For M:TG, if you have a combination that will work with three cards, but is defensive (i.e. - you can destroy nearly everything the opponent has, but only in response to an attack), the other player would have to anticipate this combination based on memorization of EVERY CARD IN THE AVAILABLE POOL (which is in the 30,000's at this point, I think). This makes it nearly impossible, and instead forces them to concentrate on a similar surprise strategy of their own that you are unable to deduce in an effort to destroy you (or gain more life, or draw more cards, or any number of other game-winning objectives)

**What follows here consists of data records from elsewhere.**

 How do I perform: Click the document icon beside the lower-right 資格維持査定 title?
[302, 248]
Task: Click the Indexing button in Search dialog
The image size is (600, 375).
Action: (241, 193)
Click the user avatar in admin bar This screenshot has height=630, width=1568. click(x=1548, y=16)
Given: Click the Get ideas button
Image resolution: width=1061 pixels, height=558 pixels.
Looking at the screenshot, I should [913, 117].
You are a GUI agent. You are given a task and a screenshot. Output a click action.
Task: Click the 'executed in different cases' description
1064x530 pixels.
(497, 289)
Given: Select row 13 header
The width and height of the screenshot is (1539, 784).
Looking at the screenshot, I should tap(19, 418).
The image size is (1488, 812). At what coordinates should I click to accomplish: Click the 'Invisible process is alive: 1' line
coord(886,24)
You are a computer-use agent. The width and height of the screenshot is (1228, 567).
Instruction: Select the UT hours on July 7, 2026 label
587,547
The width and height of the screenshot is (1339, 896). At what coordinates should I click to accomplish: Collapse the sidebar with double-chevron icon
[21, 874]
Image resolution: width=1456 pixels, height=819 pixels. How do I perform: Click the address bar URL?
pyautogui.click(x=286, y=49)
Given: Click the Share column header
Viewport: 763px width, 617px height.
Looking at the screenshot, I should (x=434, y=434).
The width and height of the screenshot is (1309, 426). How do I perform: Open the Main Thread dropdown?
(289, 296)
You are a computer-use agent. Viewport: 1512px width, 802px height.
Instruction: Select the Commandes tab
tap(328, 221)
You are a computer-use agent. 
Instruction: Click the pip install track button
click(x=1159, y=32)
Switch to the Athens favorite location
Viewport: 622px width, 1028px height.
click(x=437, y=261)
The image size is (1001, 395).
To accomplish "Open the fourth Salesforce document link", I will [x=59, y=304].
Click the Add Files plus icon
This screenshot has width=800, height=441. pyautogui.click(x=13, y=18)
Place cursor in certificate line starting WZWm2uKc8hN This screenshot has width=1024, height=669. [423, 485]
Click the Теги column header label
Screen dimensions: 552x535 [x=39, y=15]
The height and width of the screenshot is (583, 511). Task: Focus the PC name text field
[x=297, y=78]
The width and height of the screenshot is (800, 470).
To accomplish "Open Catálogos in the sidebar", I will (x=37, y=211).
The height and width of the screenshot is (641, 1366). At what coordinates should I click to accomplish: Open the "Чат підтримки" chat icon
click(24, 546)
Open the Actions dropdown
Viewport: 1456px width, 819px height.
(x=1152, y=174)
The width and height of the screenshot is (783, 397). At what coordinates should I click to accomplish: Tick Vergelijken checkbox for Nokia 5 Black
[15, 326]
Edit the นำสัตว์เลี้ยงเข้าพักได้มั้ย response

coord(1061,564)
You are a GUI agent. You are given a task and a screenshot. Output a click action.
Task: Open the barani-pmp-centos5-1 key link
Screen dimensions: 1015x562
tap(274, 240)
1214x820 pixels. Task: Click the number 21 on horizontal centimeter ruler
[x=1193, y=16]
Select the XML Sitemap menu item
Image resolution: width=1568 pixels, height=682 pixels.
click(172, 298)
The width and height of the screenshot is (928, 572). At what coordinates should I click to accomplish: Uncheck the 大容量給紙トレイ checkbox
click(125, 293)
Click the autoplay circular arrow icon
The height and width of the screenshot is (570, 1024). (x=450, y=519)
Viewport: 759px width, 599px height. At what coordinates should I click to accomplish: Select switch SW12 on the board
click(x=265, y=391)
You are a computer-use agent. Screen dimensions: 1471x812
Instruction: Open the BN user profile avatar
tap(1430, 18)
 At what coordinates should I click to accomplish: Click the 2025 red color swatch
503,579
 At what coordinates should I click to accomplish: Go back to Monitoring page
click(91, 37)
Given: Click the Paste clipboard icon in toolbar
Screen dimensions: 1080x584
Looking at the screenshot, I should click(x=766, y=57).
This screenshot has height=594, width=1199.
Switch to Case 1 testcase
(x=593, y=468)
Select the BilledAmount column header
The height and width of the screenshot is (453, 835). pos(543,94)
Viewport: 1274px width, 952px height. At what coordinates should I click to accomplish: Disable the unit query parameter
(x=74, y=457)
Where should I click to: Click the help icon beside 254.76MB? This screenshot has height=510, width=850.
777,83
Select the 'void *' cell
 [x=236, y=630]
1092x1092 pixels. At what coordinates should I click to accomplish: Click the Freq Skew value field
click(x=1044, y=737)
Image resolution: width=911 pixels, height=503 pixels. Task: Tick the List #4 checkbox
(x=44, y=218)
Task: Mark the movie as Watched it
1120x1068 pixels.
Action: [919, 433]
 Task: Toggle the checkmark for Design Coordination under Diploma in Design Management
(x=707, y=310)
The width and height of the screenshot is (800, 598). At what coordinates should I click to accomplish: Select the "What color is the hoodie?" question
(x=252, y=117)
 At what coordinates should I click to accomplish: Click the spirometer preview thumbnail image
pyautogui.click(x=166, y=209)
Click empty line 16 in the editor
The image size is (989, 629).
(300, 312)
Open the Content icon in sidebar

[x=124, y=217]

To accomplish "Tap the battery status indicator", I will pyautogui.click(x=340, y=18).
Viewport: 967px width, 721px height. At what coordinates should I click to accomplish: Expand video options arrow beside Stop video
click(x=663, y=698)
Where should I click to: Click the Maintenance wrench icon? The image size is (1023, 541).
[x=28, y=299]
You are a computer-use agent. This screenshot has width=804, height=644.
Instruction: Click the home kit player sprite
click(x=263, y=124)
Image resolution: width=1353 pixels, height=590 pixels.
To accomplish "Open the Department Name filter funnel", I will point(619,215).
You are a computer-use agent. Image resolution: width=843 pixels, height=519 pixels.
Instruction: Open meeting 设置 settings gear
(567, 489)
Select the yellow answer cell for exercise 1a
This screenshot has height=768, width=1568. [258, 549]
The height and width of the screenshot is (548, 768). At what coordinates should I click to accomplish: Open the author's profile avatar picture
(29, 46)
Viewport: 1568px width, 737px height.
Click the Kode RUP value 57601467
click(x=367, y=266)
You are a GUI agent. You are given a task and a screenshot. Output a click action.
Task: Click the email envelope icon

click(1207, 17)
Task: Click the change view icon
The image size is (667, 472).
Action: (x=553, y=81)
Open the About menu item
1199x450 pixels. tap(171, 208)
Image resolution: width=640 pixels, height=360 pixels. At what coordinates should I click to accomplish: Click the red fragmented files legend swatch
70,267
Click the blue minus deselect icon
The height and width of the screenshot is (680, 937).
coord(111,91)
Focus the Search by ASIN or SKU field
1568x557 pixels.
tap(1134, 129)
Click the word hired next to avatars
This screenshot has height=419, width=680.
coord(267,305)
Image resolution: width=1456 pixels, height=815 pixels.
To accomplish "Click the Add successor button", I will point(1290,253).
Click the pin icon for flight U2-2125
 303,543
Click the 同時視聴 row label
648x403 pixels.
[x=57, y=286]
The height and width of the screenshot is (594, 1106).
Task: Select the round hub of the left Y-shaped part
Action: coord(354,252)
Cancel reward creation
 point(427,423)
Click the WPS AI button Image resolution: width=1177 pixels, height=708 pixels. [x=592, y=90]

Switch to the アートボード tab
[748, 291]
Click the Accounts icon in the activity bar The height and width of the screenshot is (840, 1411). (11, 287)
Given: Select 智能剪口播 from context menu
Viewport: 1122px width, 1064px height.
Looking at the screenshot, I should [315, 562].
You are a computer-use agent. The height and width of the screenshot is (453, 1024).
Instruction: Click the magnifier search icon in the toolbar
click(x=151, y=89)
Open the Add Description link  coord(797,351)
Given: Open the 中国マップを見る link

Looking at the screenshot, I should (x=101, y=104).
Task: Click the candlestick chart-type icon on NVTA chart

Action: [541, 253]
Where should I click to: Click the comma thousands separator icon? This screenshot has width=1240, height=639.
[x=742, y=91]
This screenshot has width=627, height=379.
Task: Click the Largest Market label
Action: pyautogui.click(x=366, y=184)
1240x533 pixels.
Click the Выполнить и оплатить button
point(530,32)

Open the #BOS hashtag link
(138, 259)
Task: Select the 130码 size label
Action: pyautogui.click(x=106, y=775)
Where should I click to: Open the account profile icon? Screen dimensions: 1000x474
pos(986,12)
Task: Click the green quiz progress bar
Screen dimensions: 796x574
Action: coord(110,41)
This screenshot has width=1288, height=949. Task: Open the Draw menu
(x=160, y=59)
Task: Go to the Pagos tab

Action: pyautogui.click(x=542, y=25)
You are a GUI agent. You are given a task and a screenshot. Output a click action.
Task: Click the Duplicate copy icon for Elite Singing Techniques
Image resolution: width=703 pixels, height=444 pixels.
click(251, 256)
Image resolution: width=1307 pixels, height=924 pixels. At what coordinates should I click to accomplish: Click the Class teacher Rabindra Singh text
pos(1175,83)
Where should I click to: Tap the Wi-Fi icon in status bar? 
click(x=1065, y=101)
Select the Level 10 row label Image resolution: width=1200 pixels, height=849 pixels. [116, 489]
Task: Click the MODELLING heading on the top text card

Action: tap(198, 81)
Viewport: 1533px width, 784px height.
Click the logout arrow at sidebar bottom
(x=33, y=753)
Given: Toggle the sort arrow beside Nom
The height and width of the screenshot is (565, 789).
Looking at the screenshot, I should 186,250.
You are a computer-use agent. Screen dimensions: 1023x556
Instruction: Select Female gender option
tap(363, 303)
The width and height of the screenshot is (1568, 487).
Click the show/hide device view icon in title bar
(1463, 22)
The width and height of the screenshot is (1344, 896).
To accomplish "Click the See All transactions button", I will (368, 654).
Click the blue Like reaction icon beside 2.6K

for Gin and Rummy, the opponent knows you are looking for, say, the 4th Ace to match the 3 Aces that you have already played on the table, or since they've seen you picking up spades from the draw pile, they may be able to deduce that you are looking for a run of spades, but if you continually draw cards from the deck, anything you are working toward in terms of runs and sets must be deduced instead by what you discard, meaning that the opponent must work on assumptions based solely on process of elimination (i.e.- if you discrd two 4's, it is most likely that you are NOT trying to make a set of 4's.).
That said, you could have the players start with 45 cards, say, ALL WITH THE SAME BACKING.
Then, each player takes their 45 cards and arranges them into 3 decks of 15 cards. The rules then dictate how players draw from which deck on their turn. It could be anything like:
1) based on which space you land on - when you land on this space, draw a card from deck 2, or something,
2) player rolls a die (d3) and must draw according to the roll (exhausted decks are rerolled),
3) a player marks which deck they draw from this turn and must move the marker every turn, ensuring that they can only draw from one deck per round, but never the same deck two rounds in a row,
4) a player may choose which deck to draw from each round, but only 1 deck no matter how many cards are drawn that round,
5) a player must draw 1 card from each deck each round,
any of these would make the dynamic different, so you chould choose based on how you want gameplay to evolve or how you would like to limit player choices.
Also, this will allow the players to customize their strategy ahead of time, without allowing the opponent to understand their objectives. For example,
If I started with 25 recource cards out of the 45 cards that each player starts with, and I wanted to accelerate the "random" allocation of resources in my favor, I could put most of my resources in a single deck (i.e.- 13/15 cards are resource cards, and 2/15 are action cards that "grow" existing resources). This way, when I draw from that deck, my gameplay that round will be based on the fact that I am guaranteed additional resources. If I am running low on soldiers, I would choose to draw from a deck stacked with soldiers in an effort to recover more quickly, which could make my gameplay more aggressive (losing an attack against opponents would carry less weight for me if I knew I could reinforce less randomly and more strategically - by drawing from the deck where 10/15 cards are soldiers). Also, if you had to choose only one deck to draw from, difficult choices would need to be made later in the game as you began to exhaust certain stacked decks. This might make people instead choose the strategy of balancing their 3 starting decks, etc...
It all will go toward allowing the players to customize a gameplay strategy from the start that their opponents will have to deduce and react to, but will remain hidden while allowing the player freedom to execute the plan.
This way, even if those three 15-card decks are shuffled, the "energy/resource", "objective/goal", "soldier/equipment", "action/bonus", or whatever cards you have planned, matter instead based on their concentrations in each deck, and how the rules determine when you may or may not draw from that deck.